### [Prompt]
Quote all of the rows below word for word, leaving out the pictures.

_ _ _ _ _ _ _

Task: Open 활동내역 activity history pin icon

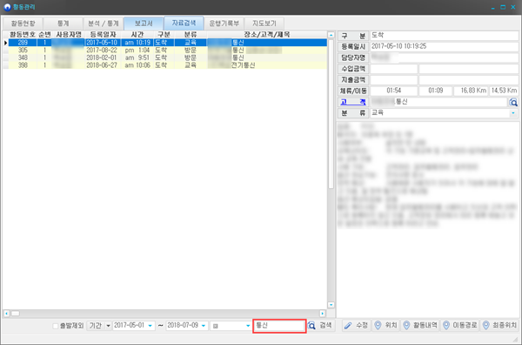Action: pos(406,325)
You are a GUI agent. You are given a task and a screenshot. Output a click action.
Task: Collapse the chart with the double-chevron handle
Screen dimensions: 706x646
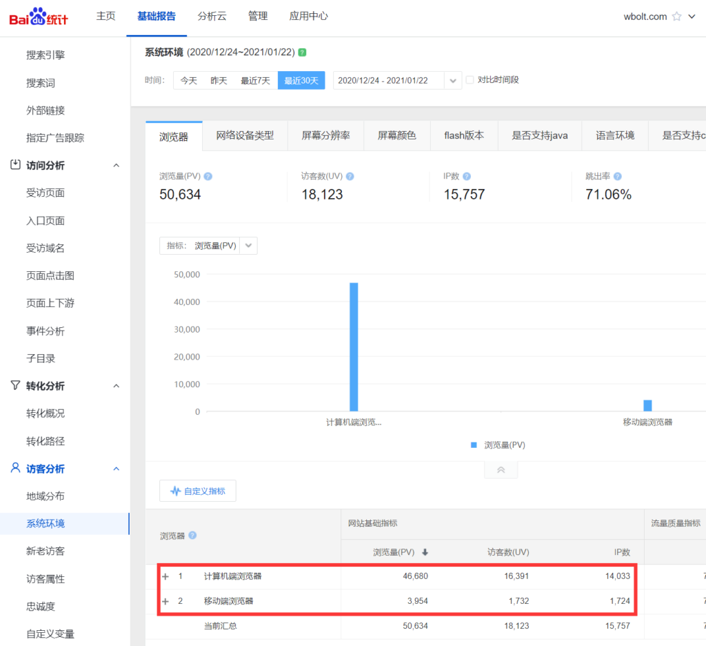(x=501, y=470)
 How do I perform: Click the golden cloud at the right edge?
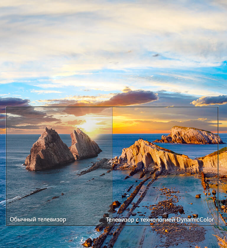pos(210,101)
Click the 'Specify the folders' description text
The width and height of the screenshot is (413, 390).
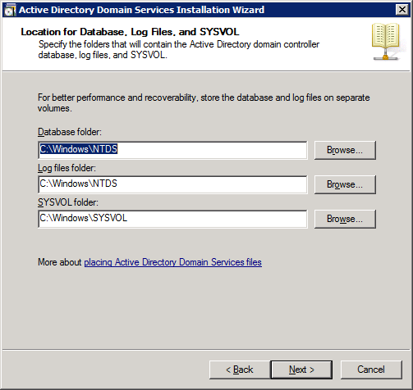point(179,49)
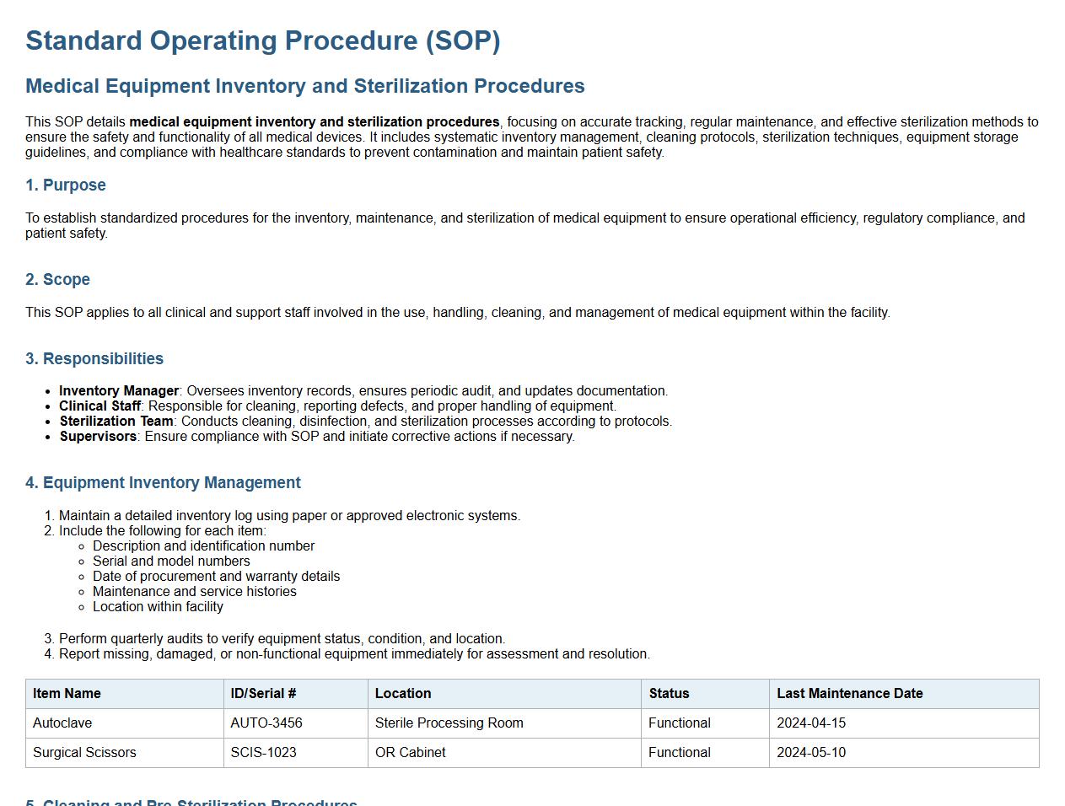Image resolution: width=1065 pixels, height=806 pixels.
Task: Click the 'Supervisors' bullet label
Action: [x=98, y=437]
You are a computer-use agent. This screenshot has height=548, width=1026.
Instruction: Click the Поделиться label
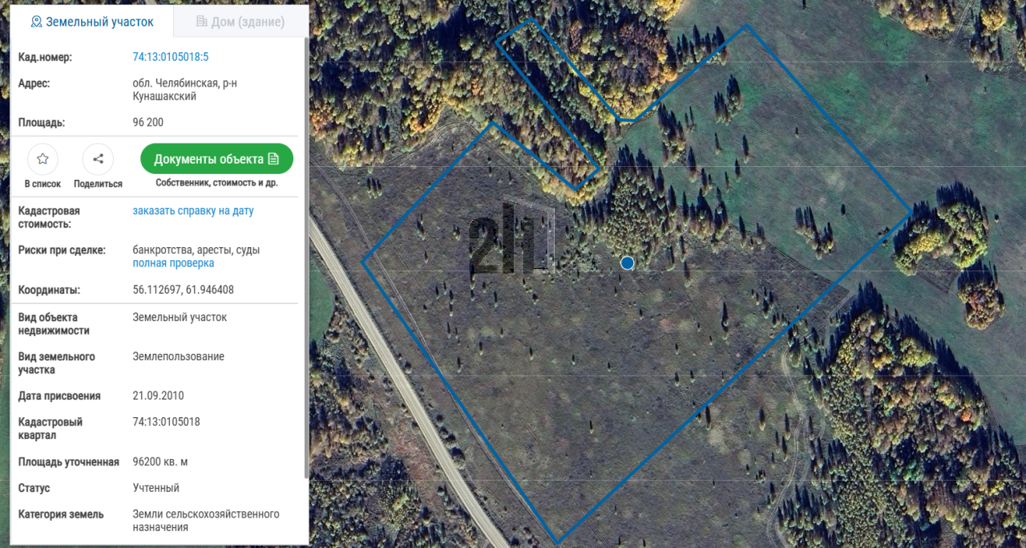[x=98, y=184]
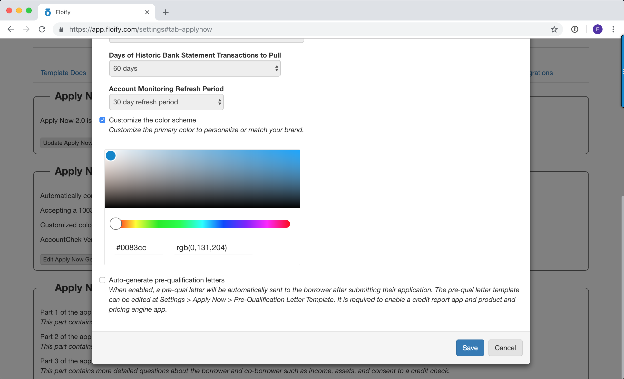The width and height of the screenshot is (624, 379).
Task: Open Chrome three-dot menu
Action: click(x=613, y=29)
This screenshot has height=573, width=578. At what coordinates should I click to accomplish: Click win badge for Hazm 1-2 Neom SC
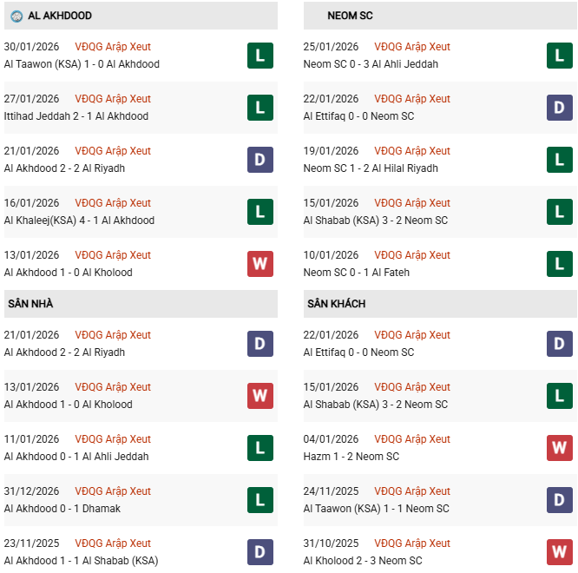click(x=559, y=448)
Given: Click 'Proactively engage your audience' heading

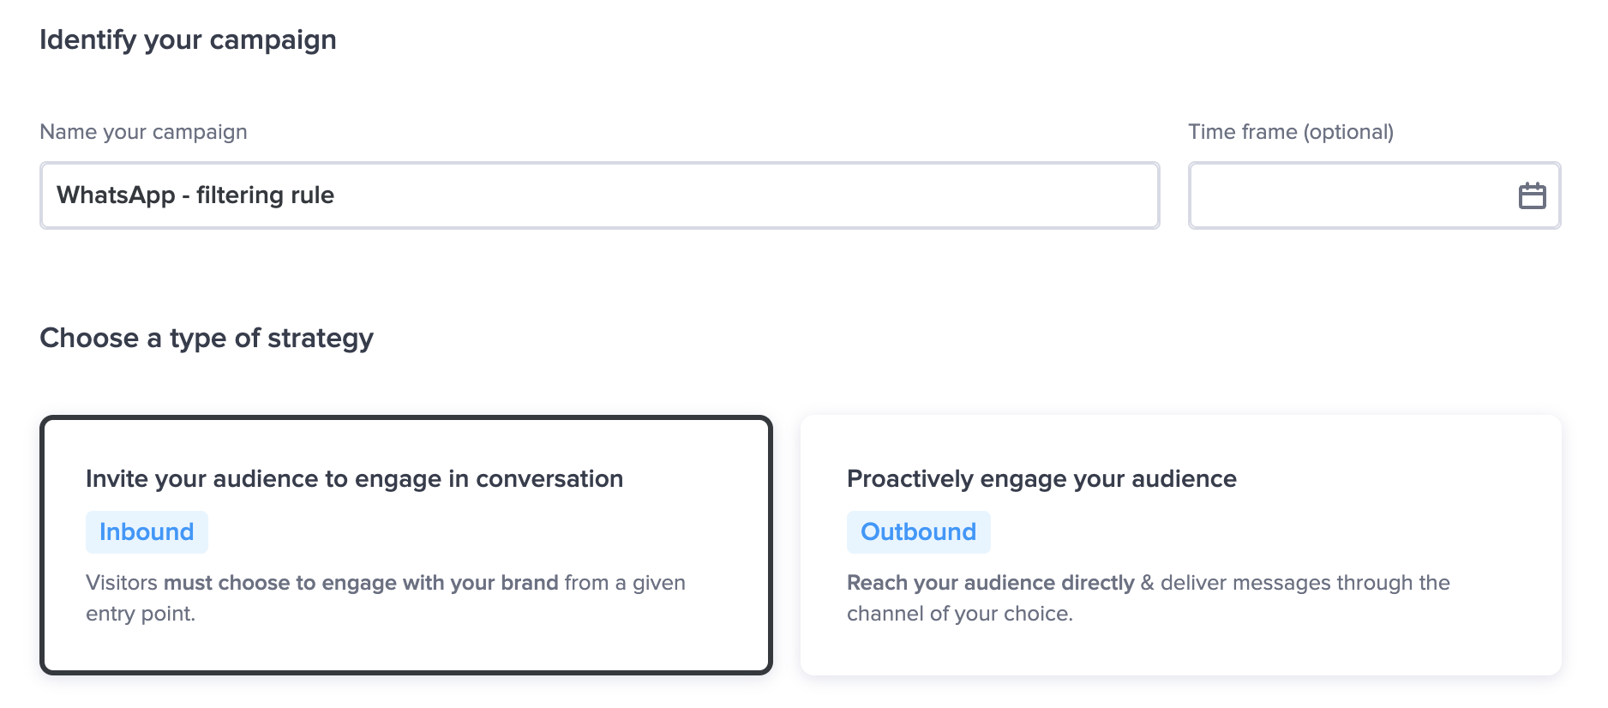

_ _ _ _ _ _ _

### [Response to this exercise]
Task: Open 활동내역 activity history pin icon

Action: pos(406,325)
You are a GUI agent. You are given a task and a screenshot. Output a click action.
Task: Collapse the chart with the double-chevron handle
Screen dimensions: 706x646
(x=501, y=470)
 How do I perform: Click the golden cloud at the right edge?
pos(210,101)
Click the 'Specify the folders' description text
The width and height of the screenshot is (413, 390).
point(179,49)
Image resolution: width=1065 pixels, height=806 pixels.
Task: Click the 'Supervisors' bullet label
Action: [x=98, y=437]
You are a computer-use agent. This screenshot has height=548, width=1026.
Instruction: Click the Поделиться label
[x=98, y=184]
The width and height of the screenshot is (624, 379).
Task: Open Chrome three-dot menu
Action: click(x=613, y=29)
This screenshot has height=573, width=578. At what coordinates should I click to accomplish: Click win badge for Hazm 1-2 Neom SC
click(x=559, y=448)
Given: Click 'Proactively engage your audience' heading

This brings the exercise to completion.